Here are my best attempts. One is just #48462 (which should become standard in v1.10) and the other is based on bit twiddling
isfinite_v1_10(x::AbstractFloat) = !isnan(x - x)
isfinite_bittwiddle(x::T) where T<:Base.IEEEFloat = reinterpret(Unsigned,x) & Base.exponent_mask(T) != Base.exponent_mask(T)
using BenchmarkTools
x = randn(1000);
# x[345] = -Inf # enable if desired
@btime mapreduce(isfinite,&,x)
@btime mapreduce(isfinite_v1_10,&,x)
@btime mapreduce(isfinite_bittwiddle,&,x)
# all around 230ns on v1.8.0
@btime mapfoldl(isfinite,&,x)
@btime mapfoldl(isfinite_v1_10,&,x)
@btime mapfoldl(isfinite_bittwiddle,&,x)
# all around 125ns on v1.8.0
Note that mapfoldl
was significantly faster for me (on v1.8) than mapreduce
. mapreduce
seems to sometimes do poorly on things (possibly #48129 but maybe different).

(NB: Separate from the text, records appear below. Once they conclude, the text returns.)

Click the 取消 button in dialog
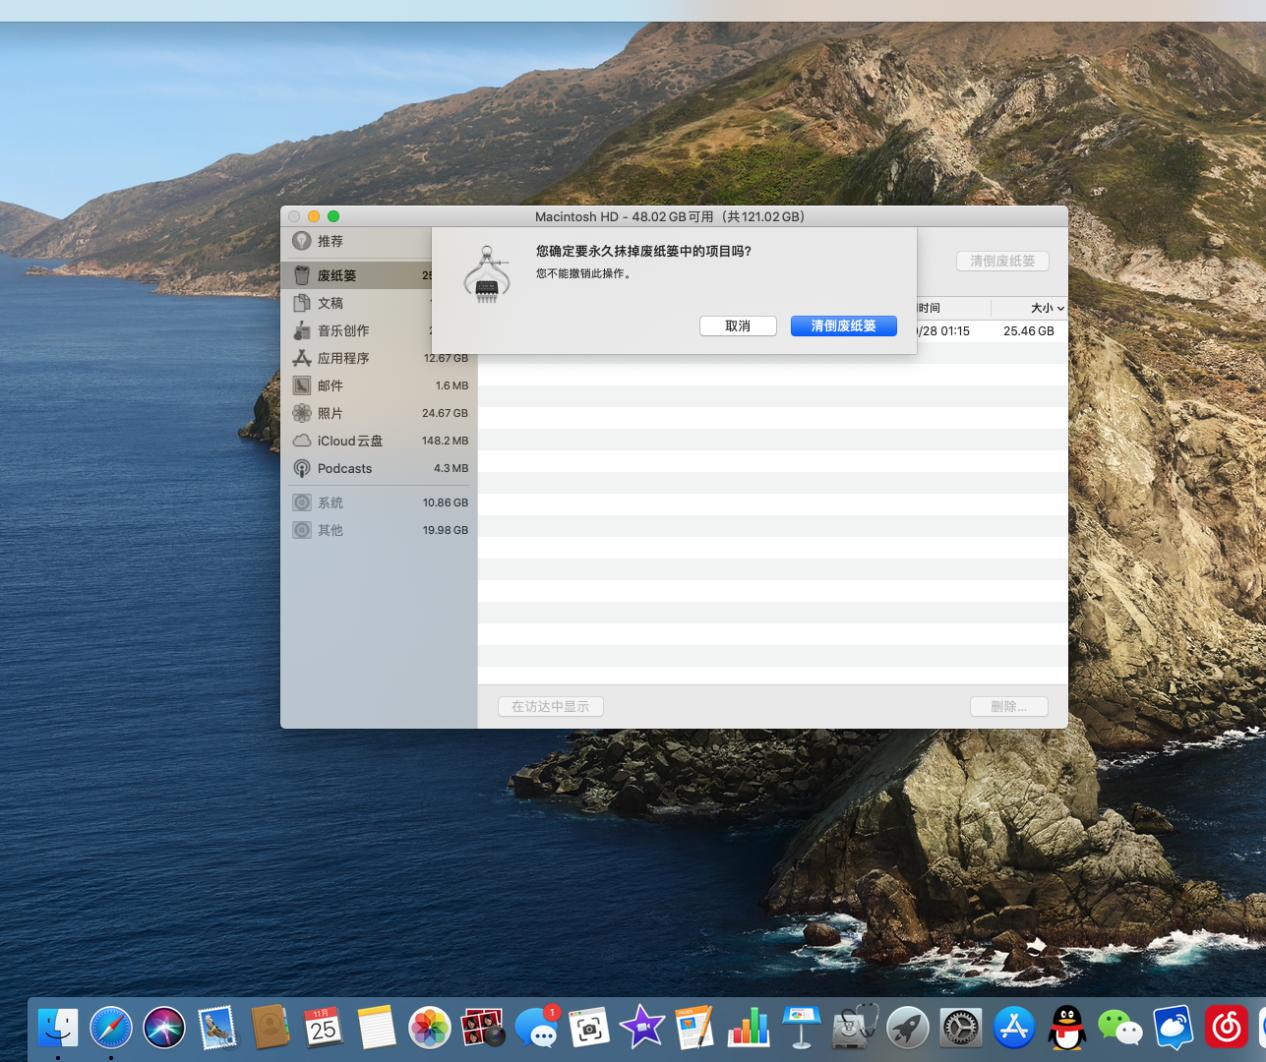This screenshot has height=1062, width=1266. coord(737,326)
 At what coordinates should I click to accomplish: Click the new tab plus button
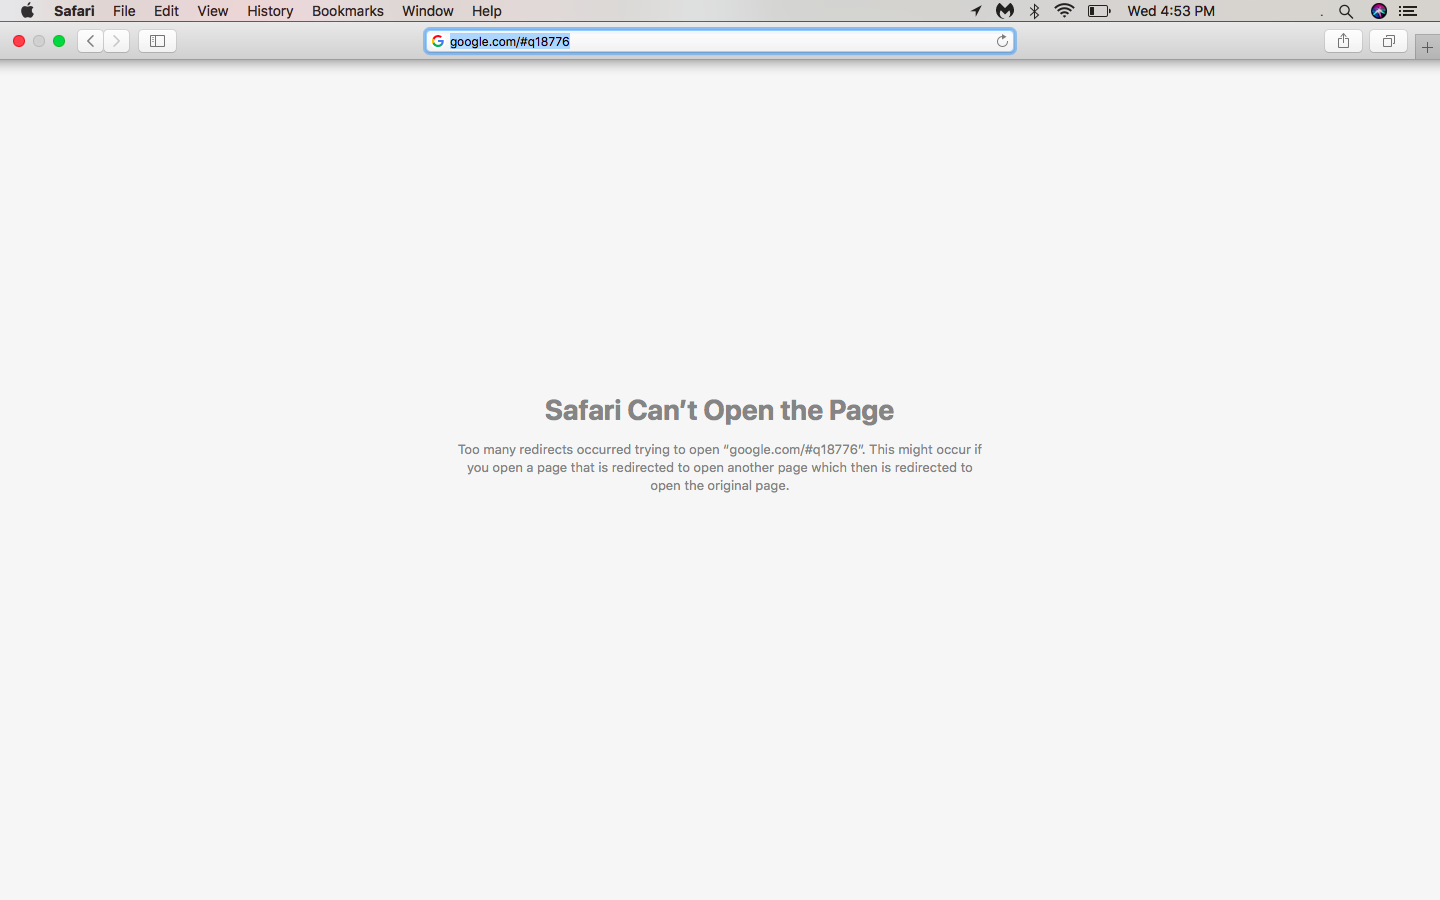coord(1427,46)
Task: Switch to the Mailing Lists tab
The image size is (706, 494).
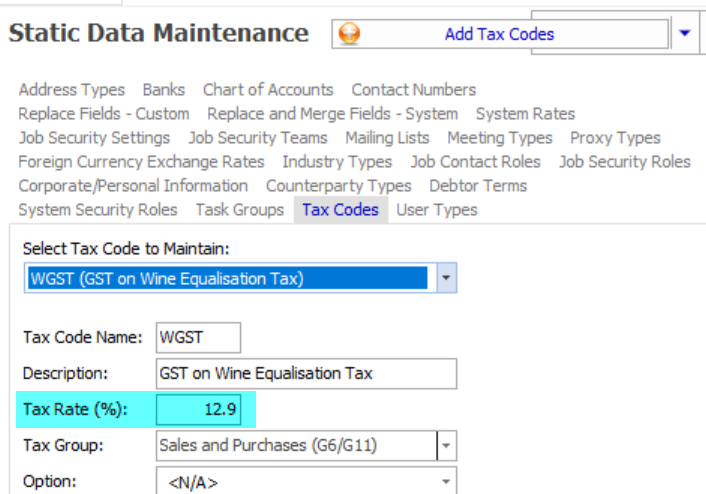Action: (387, 138)
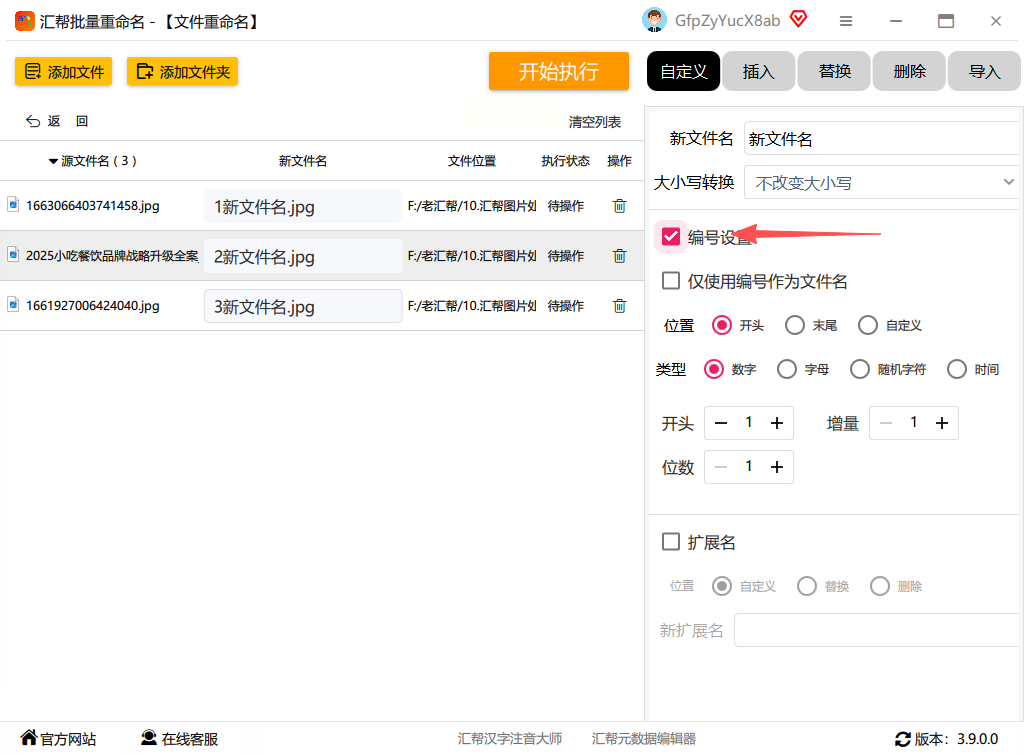Screen dimensions: 1024x755
Task: Click the red VIP diamond badge
Action: tap(798, 20)

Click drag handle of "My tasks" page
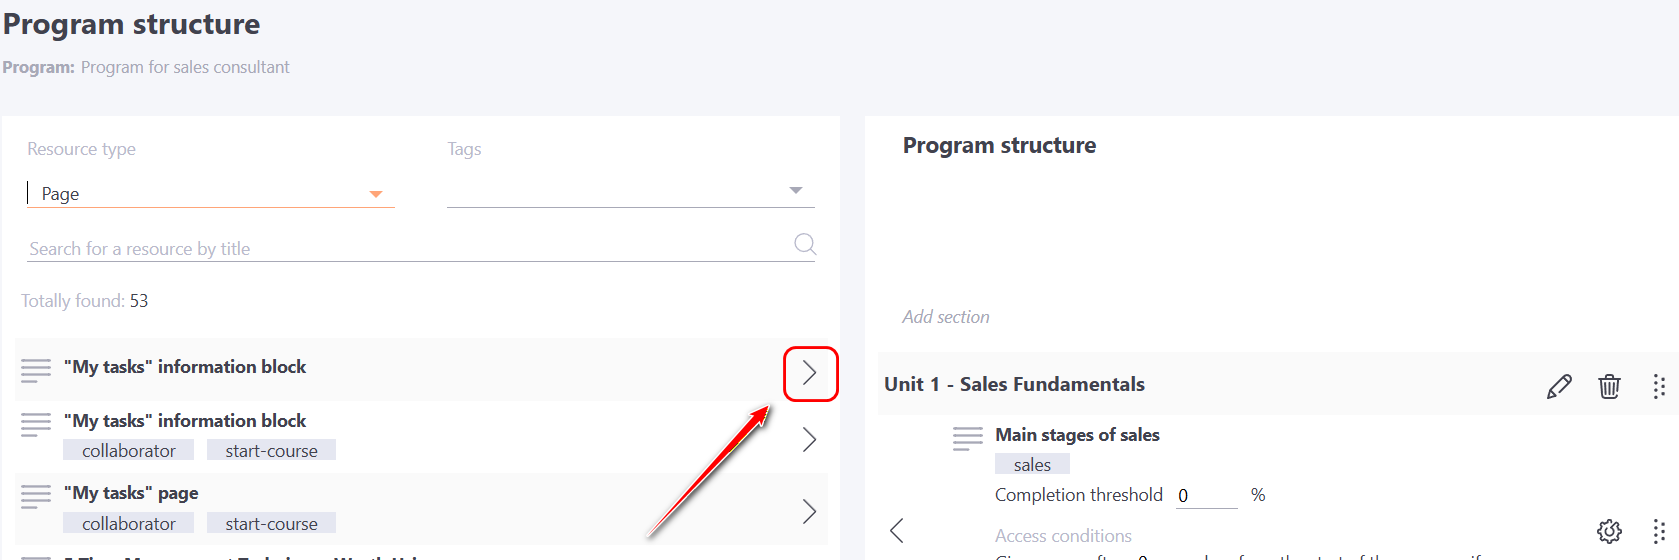click(36, 496)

None of the isfinite
variants was any faster than another. My re-definitions of isfinite
did not make things any faster.
And here’s my best hand-written (read: ugly) fma
version. Hopefully LoopVectorization could do similar, but I didn’t want to mess with it.
function allfinite(x)
unroll = 16
V = Val(unroll)
z = zero(eltype(x))
# begin vectorized segment
zz = ntuple(_->z, V)
ss = zz
startinds = eachindex(x)[begin:unroll:end-unroll+1]
for i in startinds
xx = ntuple(j -> @inbounds(x[i+j-1]), V)
ss = fma.(zz, xx, ss)
end
ss == zz || return false
# begin the tail
s = z
for i in startinds[end]+unroll:lastindex(x)
s = fma(z, @inbounds(x[i]), s)
end
return s == z
end
@btime allfinite($x)
# 70-90ns, depending on the need to check the tail
This looks like the winner. I can’t imagine a way to do this any faster except by unrolling more (which has its drawbacks). The inner loop of the @code_native
is just
.LBB0_4: # %L295
# =>This Inner Loop Header: Depth=1
vfmadd231pd (%rax,%rdx,8), %ymm0, %ymm3 # ymm3 = (ymm0 * mem) + ymm3
vfmadd231pd 32(%rax,%rdx,8), %ymm0, %ymm4 # ymm4 = (ymm0 * mem) + ymm4
vfmadd231pd 64(%rax,%rdx,8), %ymm0, %ymm1 # ymm1 = (ymm0 * mem) + ymm1
vfmadd231pd 96(%rax,%rdx,8), %ymm0, %ymm2 # ymm2 = (ymm0 * mem) + ymm2
addq $16, %rdx
cmpq %rdx, %rcx
jne .LBB0_4
If you don’t expect to find any !isfinite
values then I wouldn’t bother checking for an early exit except maybe before the tail.